Postby Hannibal » Thu Jun 30, 2011 7:22 pm

robotclubmember wrote:
Hannibal wrote:
robotclubmember wrote:it is indicative of a trend. temp hiring has gone from 5.7% to 10% of the legal market in the last three years. estimates are that temp hiring will be increased 25% cumulatively in the next two years. last year temp agencies saw a 66% increase in job postings. it is an example of a growing trend. what is up with your addiction to obsolete historical data and your fear of taking an honest crack at forecasting into the future?


I'd just like to point out that temporary hiring is across all sectors, and increases are especially prevalent during recoveries from recession. It's essentially a way for companies and firms to take a "wait and see" approach without the all problems (and benefits) associated with too much hiring or not enough hiring.
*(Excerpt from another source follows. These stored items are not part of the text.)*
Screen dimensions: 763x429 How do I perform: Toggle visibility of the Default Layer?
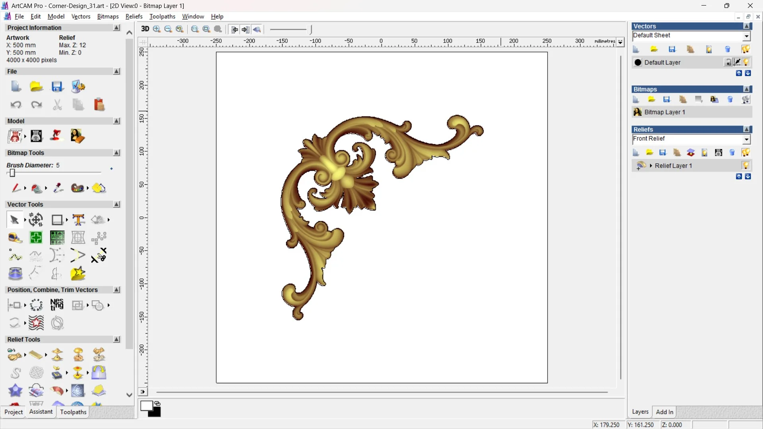[746, 62]
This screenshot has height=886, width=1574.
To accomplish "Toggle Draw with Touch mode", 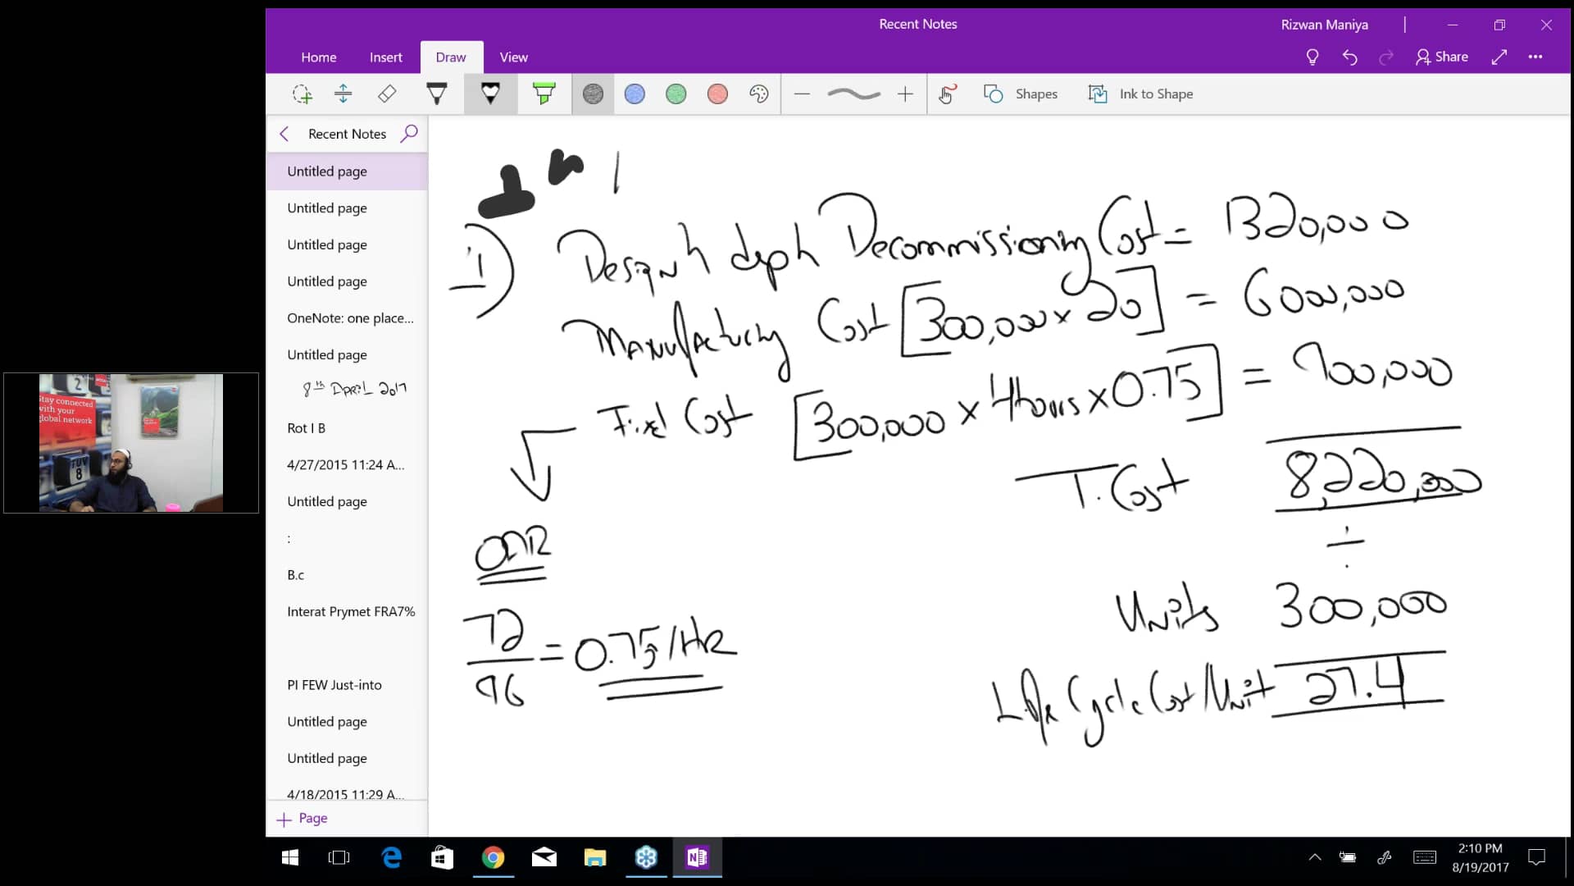I will click(x=946, y=94).
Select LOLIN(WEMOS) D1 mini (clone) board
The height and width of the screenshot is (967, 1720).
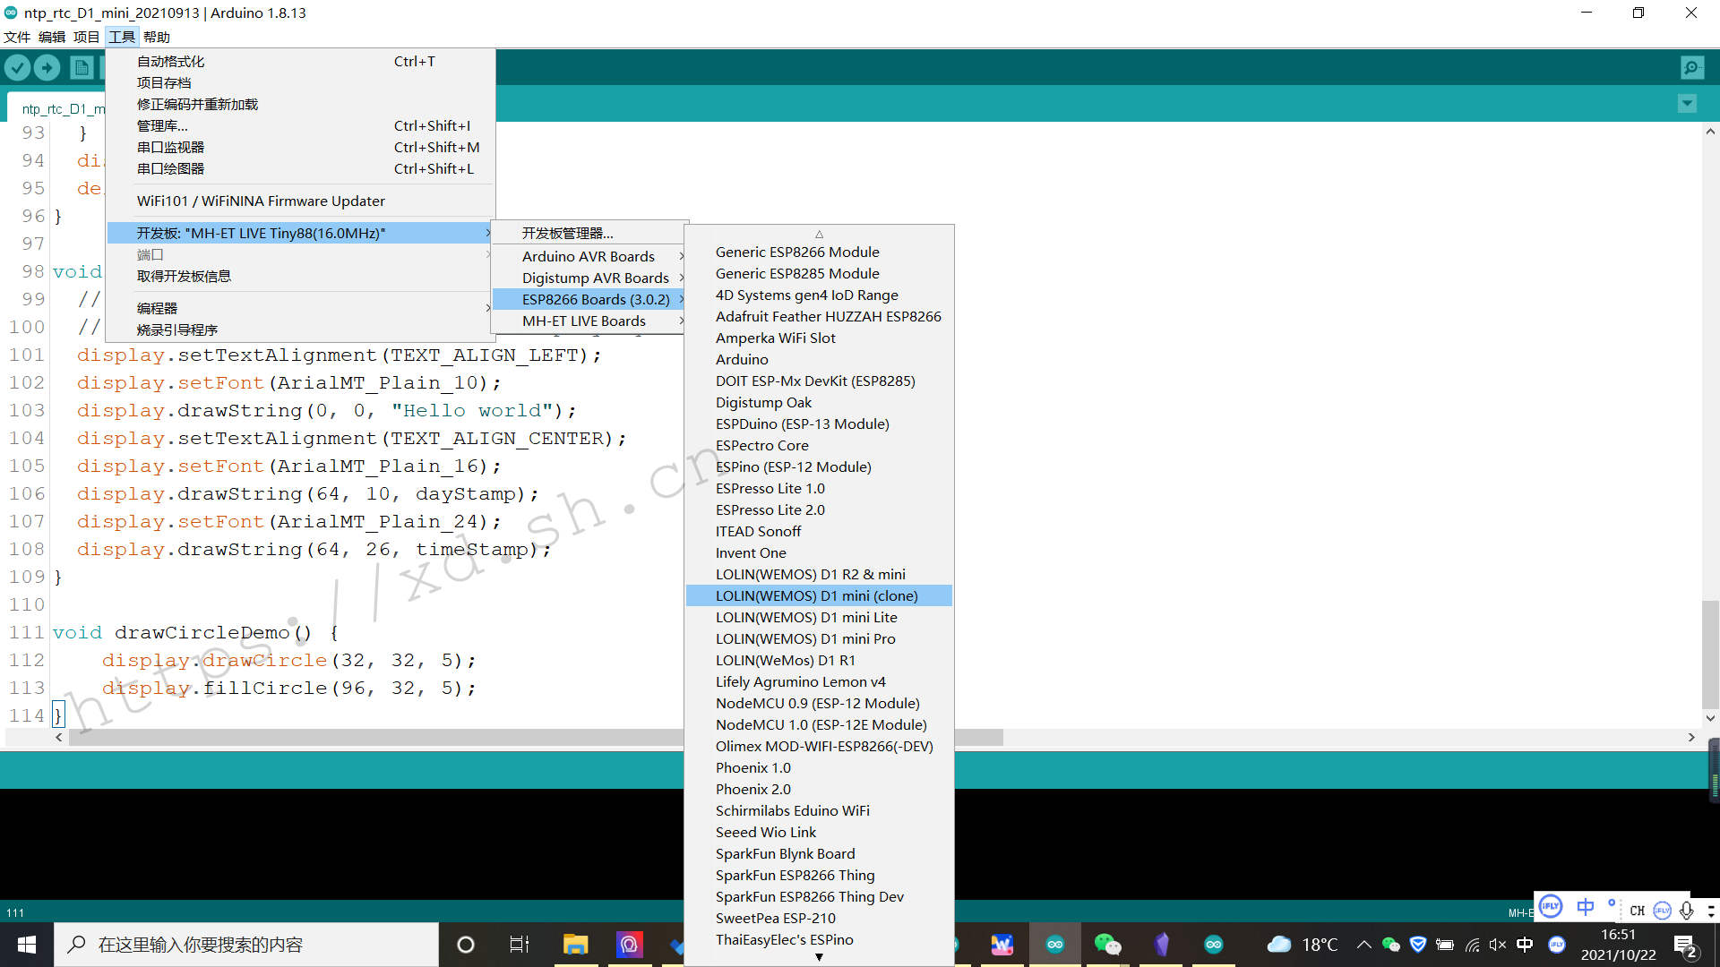click(x=816, y=595)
Perhaps, but these temps aren't similar to attorneys. They are fundamentally different in that they just do doc review in sweat shop conditions. Like, in accounting, you get a temp cost accountant when you need a cost accountant. Then they get hired full-time if it works out. None of the legal temps are being brought on with the expectation of getting a full-time offer, and they aren't filling a position, it's the creation of a new kind of position. It's a new department. And why would law firms go back to old hiring models? They've indicated that they don't want to. They've found a way to cut costs and lean their operations. In many fields, temps are hired due to cyclical economic conditions to fill open slots. In law, a structural change has taken place to concentrate a certain type of work to temps, with the expectation and prediction that this new department will be leveraged more in the future for greater efficiency.


I think the structural change has been overstated, which comes from the exaggerations that everyone likes to make in a time of crisis. Everyone swears they'll be more mindful with money when they lose a lot, then get careless once they're comfortable. Things like e-discovery and more temp hiring will likely put a squeeze on the legal hiring market, but it's hard to tell how much that'll actually affect things.

BTW, there are still court reporters even though recording technology has made leaps and bounds. And they still make bank (less so in this economy obviously).